I have also seen transparent micro LED, but not, I think supporting video … yet. I probably will in about a month, when in Taiwan for a trade show.

Adobe’s people previewed it ahead of the show, and told Axios:

How it works: Adobe’s approach combines a transparent LCD layer with the kind of technology used in smart glass that quickly shifts between total opacity or full translucency.

The cash register-size unit contains a standard PC along with the two display technologies, plus a touch-screen layer, that sit in front of a light box that can hold the real-world objects.

The resulting screen is like a Photoshop image with layers: The digital part is the top layer that sits in front of whatever real objects are behind the glass inside the light box.

Adobe said its own launch material that:

We are exploring how to create content for this exciting class of display that has only emerged in the research community in the last few years. Today’s mainstream displays are typically limited to 2D, but the vision here is to democratize the entire ecosystem of 3D objects. Adding touch input and dynamic imagery to it gives the SIGGRAPH attendees an opportunity to try this unusual form of interactive mixed reality experience for themselves.

With Project Glasswing, digital media assets created in Adobe tools such as Adobe After Effects, Adobe Premiere Pro and Adobe Dimension can now be shown on the display for a new generation of storytelling. By controlling the opacity and emissive color of each pixel independently, the display acts like a conventional monitor or could have transparent windows to see physical objects.

This may well be something that needs to be seen and explained in person before I could make a reasonable observation about its value and possibilities, or even fully get at what’s going on here.

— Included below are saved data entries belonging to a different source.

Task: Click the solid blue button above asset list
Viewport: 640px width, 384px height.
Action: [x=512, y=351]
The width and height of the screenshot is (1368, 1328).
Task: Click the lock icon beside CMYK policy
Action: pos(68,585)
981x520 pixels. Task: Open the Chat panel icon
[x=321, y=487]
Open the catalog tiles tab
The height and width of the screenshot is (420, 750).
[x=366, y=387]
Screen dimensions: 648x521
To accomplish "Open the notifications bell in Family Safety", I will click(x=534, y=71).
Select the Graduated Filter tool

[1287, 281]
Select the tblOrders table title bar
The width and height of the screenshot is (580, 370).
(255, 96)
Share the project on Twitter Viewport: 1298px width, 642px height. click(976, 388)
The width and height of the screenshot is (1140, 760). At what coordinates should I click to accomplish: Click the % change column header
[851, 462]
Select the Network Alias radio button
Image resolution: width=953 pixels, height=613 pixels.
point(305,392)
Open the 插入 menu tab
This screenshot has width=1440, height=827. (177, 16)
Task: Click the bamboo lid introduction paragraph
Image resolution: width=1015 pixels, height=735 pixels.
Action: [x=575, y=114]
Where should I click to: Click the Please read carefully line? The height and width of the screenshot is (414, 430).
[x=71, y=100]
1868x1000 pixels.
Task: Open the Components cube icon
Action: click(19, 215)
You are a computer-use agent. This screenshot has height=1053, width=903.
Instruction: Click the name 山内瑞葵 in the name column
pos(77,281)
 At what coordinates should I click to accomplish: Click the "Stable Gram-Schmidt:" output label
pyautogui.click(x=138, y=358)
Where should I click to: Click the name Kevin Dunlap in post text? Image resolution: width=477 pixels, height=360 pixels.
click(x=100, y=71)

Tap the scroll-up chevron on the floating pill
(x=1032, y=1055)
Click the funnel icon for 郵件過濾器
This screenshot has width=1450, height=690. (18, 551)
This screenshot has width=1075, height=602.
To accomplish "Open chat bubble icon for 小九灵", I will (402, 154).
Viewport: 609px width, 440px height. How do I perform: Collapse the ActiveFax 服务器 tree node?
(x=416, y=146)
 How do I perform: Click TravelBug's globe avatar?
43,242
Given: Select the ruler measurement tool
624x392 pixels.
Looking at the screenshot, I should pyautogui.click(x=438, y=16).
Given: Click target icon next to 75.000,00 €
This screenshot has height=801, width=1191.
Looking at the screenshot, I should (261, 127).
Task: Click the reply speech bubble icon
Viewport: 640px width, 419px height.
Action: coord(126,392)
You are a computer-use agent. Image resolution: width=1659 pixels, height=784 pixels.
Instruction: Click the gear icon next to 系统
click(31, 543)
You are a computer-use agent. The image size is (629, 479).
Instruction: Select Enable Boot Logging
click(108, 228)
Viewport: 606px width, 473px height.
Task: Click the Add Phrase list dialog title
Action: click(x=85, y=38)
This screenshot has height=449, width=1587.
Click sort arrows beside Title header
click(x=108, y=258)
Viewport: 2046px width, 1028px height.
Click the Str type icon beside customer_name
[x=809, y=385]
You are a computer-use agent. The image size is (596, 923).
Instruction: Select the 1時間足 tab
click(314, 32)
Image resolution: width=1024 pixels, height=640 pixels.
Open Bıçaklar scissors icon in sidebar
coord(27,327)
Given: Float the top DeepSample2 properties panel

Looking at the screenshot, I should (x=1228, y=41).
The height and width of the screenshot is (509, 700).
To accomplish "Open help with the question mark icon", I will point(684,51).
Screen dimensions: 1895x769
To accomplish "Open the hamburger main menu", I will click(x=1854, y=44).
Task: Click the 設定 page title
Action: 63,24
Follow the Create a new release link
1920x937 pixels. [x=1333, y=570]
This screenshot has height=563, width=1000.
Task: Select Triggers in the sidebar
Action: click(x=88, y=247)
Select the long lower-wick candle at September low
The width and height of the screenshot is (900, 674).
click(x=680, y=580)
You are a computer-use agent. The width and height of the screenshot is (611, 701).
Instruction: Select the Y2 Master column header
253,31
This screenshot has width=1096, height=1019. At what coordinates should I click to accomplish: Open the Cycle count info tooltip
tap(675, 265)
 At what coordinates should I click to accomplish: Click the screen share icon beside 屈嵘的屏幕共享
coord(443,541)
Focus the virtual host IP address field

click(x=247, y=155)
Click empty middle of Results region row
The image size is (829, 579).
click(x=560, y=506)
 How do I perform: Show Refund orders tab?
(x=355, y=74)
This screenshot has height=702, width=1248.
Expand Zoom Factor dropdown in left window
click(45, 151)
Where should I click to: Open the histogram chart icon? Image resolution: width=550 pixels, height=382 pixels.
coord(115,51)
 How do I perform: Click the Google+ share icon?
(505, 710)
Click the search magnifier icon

My general observations, however:

1 – Transparent LCD display fixtures have been around, I think, at least 6 or 7 years, maybe more. While companies like Nike have used them in interesting ways here and there, and sporting goods retailers like Canada’s SportChek have used them in their insanely over-tech’d flagships, it is fair to suggest they haven’t exactly caught on in any big way.

2 – The proof of concept is a demo, but I can’t see many visual merchandisers getting excited about this microwave oven-like form factor. Integrators have seen, with LG, super-skinny see-through OLEDs that have no enclosure, and are much bigger, and marketed and support by a company actually IN the display business.

s – The biggest point: Why, Adobe, are you farting around with display hardware???

  1. Rein says:

    SIGGRAPH is not a gaming tech conference. It is and always has been about advanced computer graphics, including related display technology. For over four decades this event has been a showcase for developers of emerging graphics technologies and startups. It makes perfect sense to show this there.

    I get that, for readers here, this is relatable for possible retail applications, but this is a technology demo, in a conference full of technology demos. This may end up with a completely unforeseen use in the real world.

    As far as futzing around with this? Well, why is Apple rumored to be planning to build cars? It doesn’t make sense to me, but their shareholders are not complaining.

  2. Ken Goldberg says:

    Seems like they have experimented with adding an opacity layer to a transparent LCD display. The dramatic reveal they show could also be accomplished by using a dark background on the LCD and then “losing” it to reveal the product behind. Bottom line, not much new here, and the form factor and cost of components make the product nothing more than a curiosity. Nobody really needs an expensive shadow box.

    Lots of exciting things will happen when transparent OLEDs drop in price to where the LCD products are today. But this? Meh.